Duck, who waited well into the night in front of the motel Dan is staying, is finally able to meet up and talk to him. Duck sets the tone of their conversation to be more and more intimate as it goes, and Dan, who is distant at first, opens up to him, eventually telling Duck his favorite genre of movie. Duck goes to kiss him, but Dan backs out. As Duck leaves, he notices that Emily and Taylor, who are on the same motel in a nearby room, are having a fight over him persistently trying to have sex with her. Duck shoos Taylor away, and calms a breaking down Emily. The two of them talk in Duck's truck, and then witness Dan leaving the area. Emily asks Duck if he wants to say hi to Dan, but Duck says he already tried that.

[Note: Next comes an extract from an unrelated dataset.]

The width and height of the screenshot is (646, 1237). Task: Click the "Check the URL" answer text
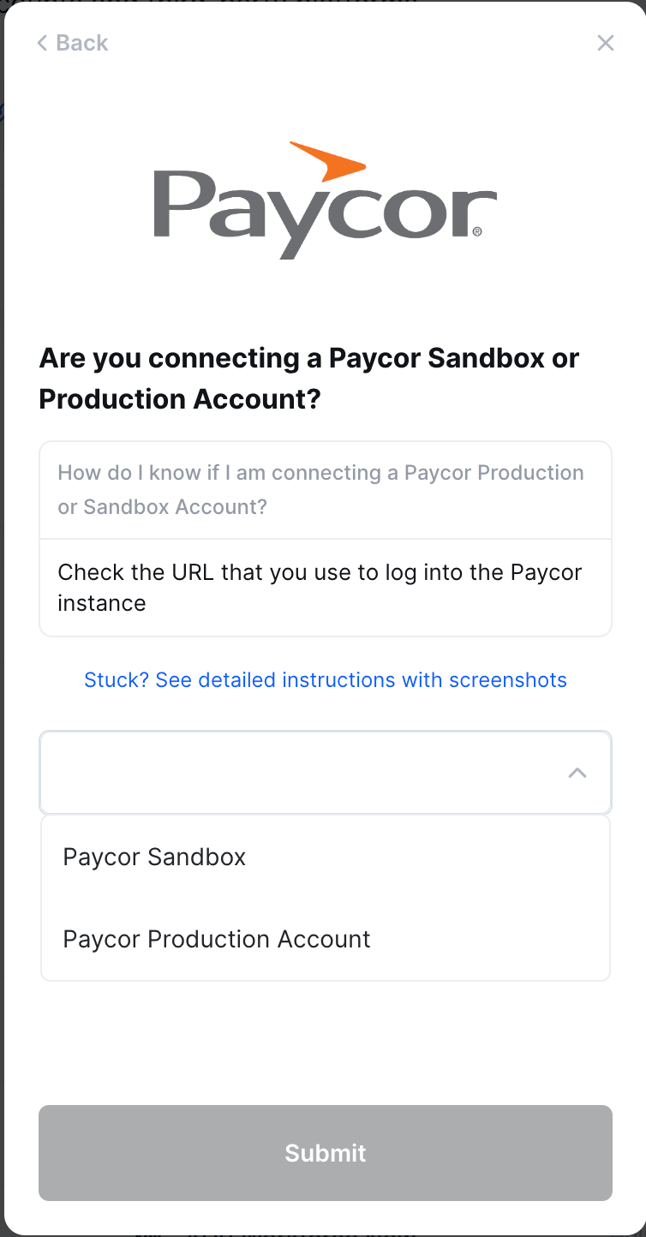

Dan, trying his luck on killing himself one more time, sneaks into Buddy's mother's house and prepares to hang himself from the ceiling. However, he visibly has a change of heart halfway through, and smiles at the thought of Duck almost kissing him. However, as Dan tries to undone the rope around his neck, the chair he's standing on gives away, hanging him. Carol arrives at the house to prepare for the Mayor's family arrival at that moment, and after cutting the rope off, instead hides Dan's body under the stairs cupboard, hoping to hide him long enough until the Mayor and his family leaves. Mackenzie ends up finding Dan's body, and ambulance is called. At the Wilby Watch, Buddy finds that Stan is planting used insulin syringes as evidence.

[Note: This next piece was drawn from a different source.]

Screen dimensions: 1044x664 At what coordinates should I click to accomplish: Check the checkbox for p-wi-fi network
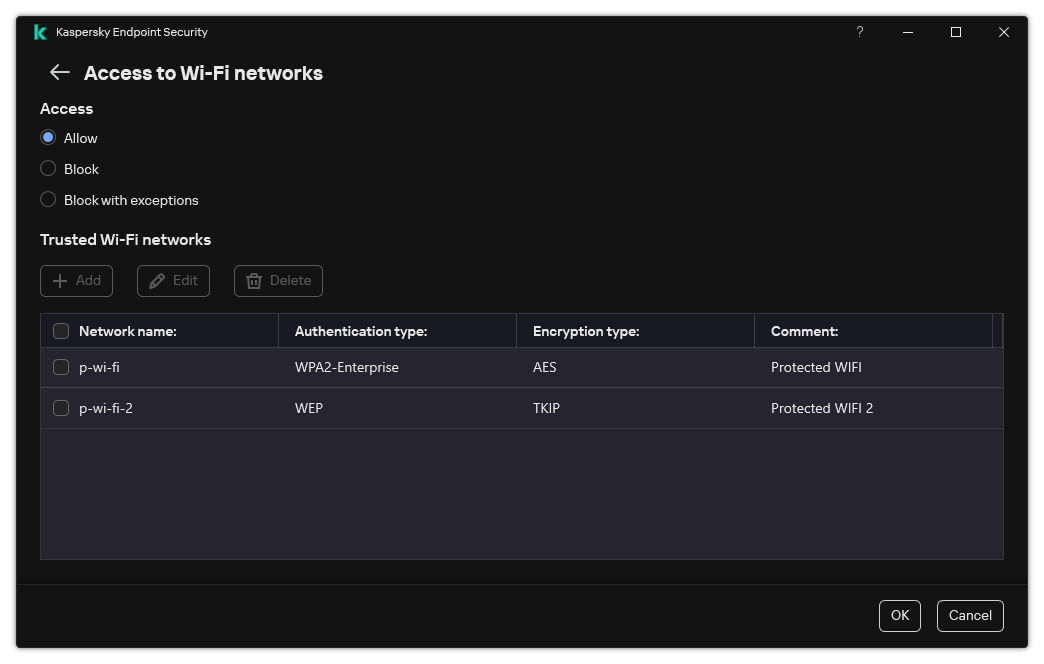point(61,367)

The next day, Sandra and Emily forgive each other for their previous drunken encounter. Buddy forces Mayor Brent to abandon his plans to turn the Wilby Watch into a golf course, and then takes steps towards mending his relationship with Carol. Duck brings flowers for Dan, who survived his suicide, at the hospital, and the movie ends with both men tenderly caressing each other.

==Cast==
- James Allodi as Dan Jarvis
- Maury Chaykin as Mayor Brent Fisher
- Paul Gross as Buddy French
- Rebecca Jenkins as Sandra Anderson
- Sandra Oh as Carol French
- Elliot Page as Emily Anderson
- Callum Keith Rennie as Duck MacDonald
- Daniel MacIvor as Stan Lastman

==Filming==
Wilby Wonderful was filmed from 21 July to 25 August 2003 in Shelburne, Nova Scotia. It was largely shot at a decommissioned Canadian Forces station, dubbed "Camp Wilby" by cast and crew. While Wilby is never explicitly located in the film, Daniel MacIvor has acknowledged its similarities to his birthplace of Cape Breton.

The original title was Honey, and the town was named after that, but when a movie of the same name came out, Daniel MacIvor decided for Wilby instead, as a reference to hope and to the future.

==Soundtrack==
Give me the chance to fall and Statement, performed by Gentleman Reg

All about you, performed by Young Ideas

What went wrong and Save me too, performed by Scott B. Sympathy

Shoelace easy, performed by Stratochief

Strangest dream, performed and written by Kate Maki

Something's coming performed and written by Rebecca Jenkins

Measure me, performed by Nathan

A lighthearted lovesong, performed by The Pets

Find another fool, performed by The Swiftys

Tempest, Piano Sonata No. 17 in D Major, Op. 31, No. 2, performed by Ethella Chuprik

Whatever will be, performed by Fiona Highet, Andrew Scott, and Patrick Pentland

==Awards==
Elliot Page won an Atlantic Canadian Award in 2004 at the Atlantic Film Festival for Outstanding Performance by an Actor - Female. Rebecca Jenkins won a Vancouver Film Critics Circle Award in 2004 for Best Supporting Actress - Canadian Film.

The film was nominated in 2005 for two Genie Awards: Rebecca Jenkins's "Something's Coming" for Best Achievement in Music - Original Song, and Elliot Page for Best Performance by an Actress in a Supporting Role.